U.S. intelligence agents – like the embattled Edward Snowden – are more prone to irrational inconsistencies in decision making when compared to college students and post-college adults. That's according a new Cornell University study to be published in an upcoming issue of the journal Psychological Science.
The study found intelligence agents exhibited larger biases on 30 gain-loss framing decisions, and were also more confident in those decisions. Thirty-six agents were recruited for the study from an anonymous federal agency, and were presented with scenarios such as:
- The U.S. is preparing for the outbreak of an unusual disease, which is expected to kill 600 people. Do you: Save 200 people for sure, or choose the option with 1/3 probability that 600 will be saved and a 2/3 probability no one will be saved?
- In the same scenario, do you pick the option where 400 will surely die, or instead a 2/3 probability that all 600 will die and a 1/3 probability no one dies?
The results showed agents treated equivalent outcomes differently based on superficial wording. They were more willing than college students to take risks with human lives when outcomes were framed as losses.

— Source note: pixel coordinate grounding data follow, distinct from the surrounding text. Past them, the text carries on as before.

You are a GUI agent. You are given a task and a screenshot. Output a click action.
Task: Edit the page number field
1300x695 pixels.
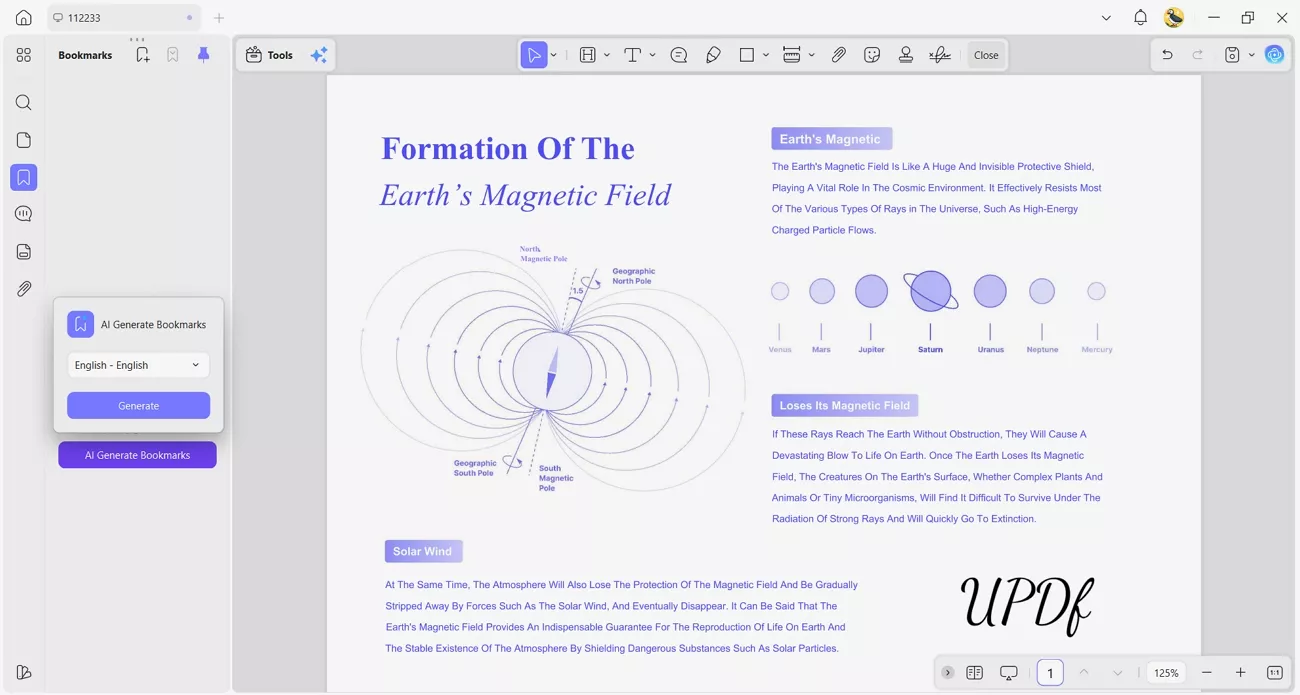pos(1050,672)
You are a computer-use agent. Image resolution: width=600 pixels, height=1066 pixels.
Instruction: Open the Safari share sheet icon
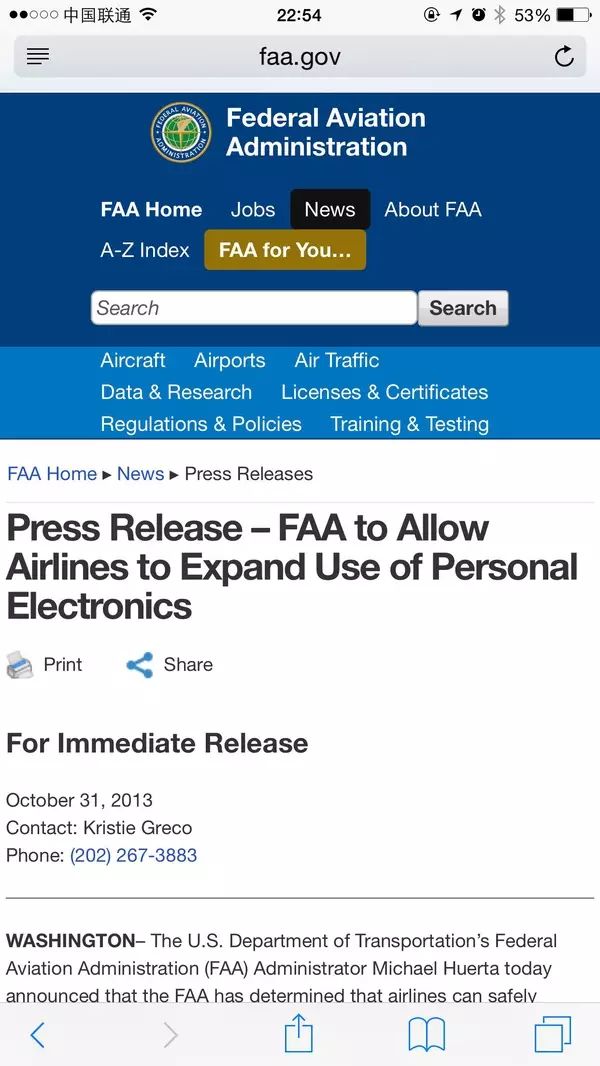tap(298, 1033)
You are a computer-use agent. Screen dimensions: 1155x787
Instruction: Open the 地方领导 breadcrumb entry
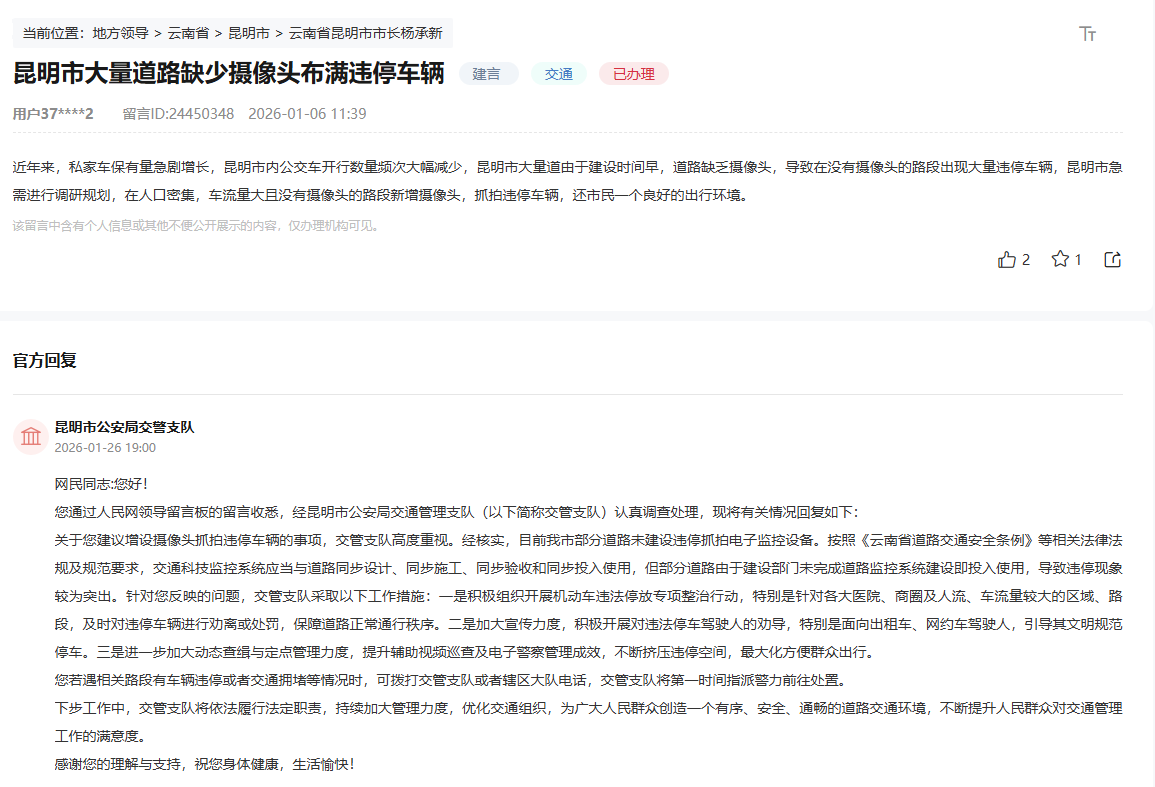coord(117,33)
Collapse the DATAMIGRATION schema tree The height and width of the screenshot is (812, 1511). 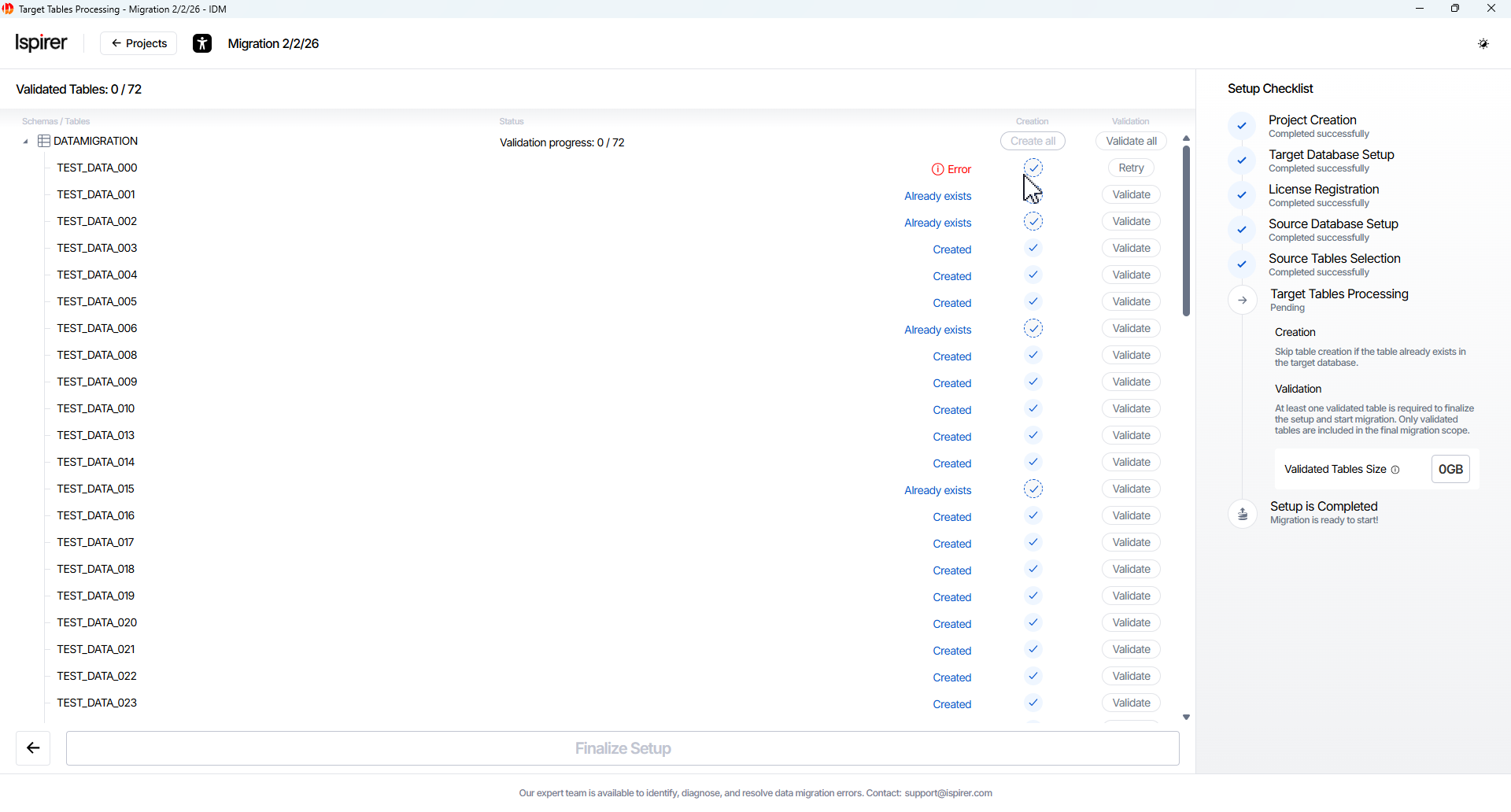25,142
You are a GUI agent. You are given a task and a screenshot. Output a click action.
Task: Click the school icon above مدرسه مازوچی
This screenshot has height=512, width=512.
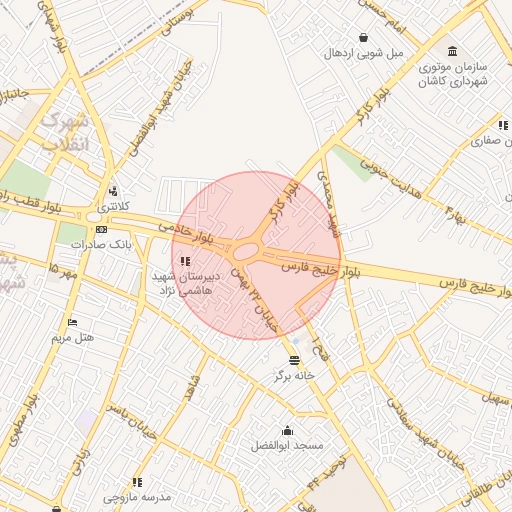tap(137, 482)
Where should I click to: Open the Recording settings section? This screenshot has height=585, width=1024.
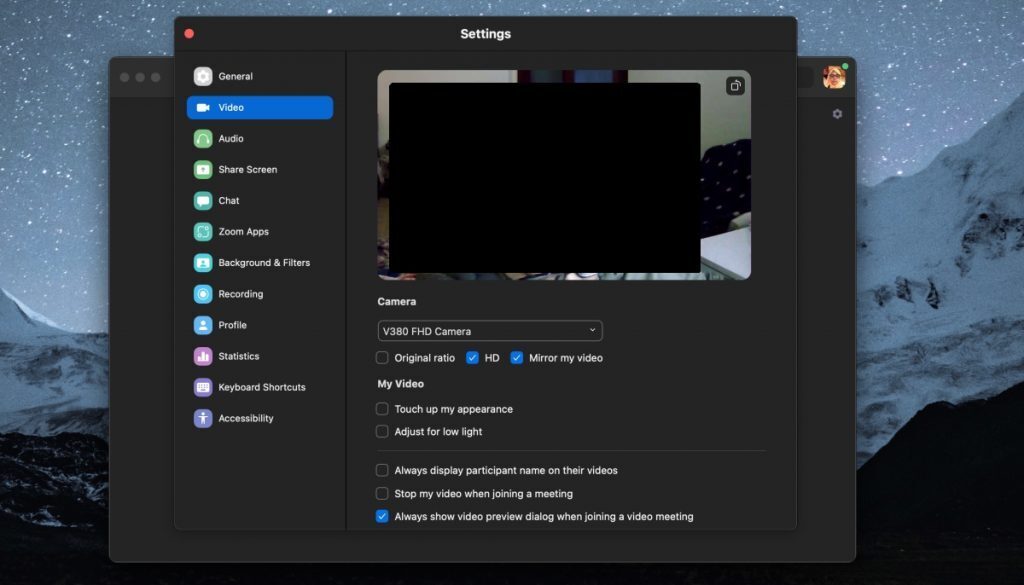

These results shed light on the decision-making mechanisms of intelligence agents who identify and mitigate risks to national security, said Valerie Reyna, Cornell professor of human development and psychology, and lead author of the study. Like some other laboratory gambling tasks, framing effects have been shown to predict real-world behavior, Reyna added.
Reyna also said these results suggest that meaning and context play a larger role in risky decision-making as experts gain experience. That experience can enhance performance, but also has predictable pitfalls.